TASK REQUIREMENTS: Go through the data and report how many lines include the word "agent", giving only the number.
---------- SOURCE INFORMATION
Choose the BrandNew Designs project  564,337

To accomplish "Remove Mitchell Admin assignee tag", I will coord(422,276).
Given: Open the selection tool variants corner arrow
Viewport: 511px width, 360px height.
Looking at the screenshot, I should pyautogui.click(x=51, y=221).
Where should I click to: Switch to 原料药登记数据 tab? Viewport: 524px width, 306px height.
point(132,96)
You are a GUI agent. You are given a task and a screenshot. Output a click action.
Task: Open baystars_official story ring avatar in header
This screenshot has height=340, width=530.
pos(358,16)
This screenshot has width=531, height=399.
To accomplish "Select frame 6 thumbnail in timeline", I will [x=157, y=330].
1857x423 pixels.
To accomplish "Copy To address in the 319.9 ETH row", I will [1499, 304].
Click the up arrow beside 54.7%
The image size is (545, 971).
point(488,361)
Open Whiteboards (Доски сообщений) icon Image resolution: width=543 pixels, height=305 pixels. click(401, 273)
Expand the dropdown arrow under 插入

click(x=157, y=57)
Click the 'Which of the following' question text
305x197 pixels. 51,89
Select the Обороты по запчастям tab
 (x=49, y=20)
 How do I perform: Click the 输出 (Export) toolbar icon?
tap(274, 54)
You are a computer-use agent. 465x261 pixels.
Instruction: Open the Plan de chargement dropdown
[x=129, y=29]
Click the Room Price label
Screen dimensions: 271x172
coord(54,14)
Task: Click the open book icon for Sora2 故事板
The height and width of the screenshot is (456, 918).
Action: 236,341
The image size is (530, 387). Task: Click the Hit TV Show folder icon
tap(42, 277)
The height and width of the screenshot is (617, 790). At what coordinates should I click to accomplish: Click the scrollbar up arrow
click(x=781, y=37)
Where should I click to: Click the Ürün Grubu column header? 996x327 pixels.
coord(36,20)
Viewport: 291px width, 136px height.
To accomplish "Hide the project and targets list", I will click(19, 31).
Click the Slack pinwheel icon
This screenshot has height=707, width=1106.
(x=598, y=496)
--------------------
ANSWER SECTION: 2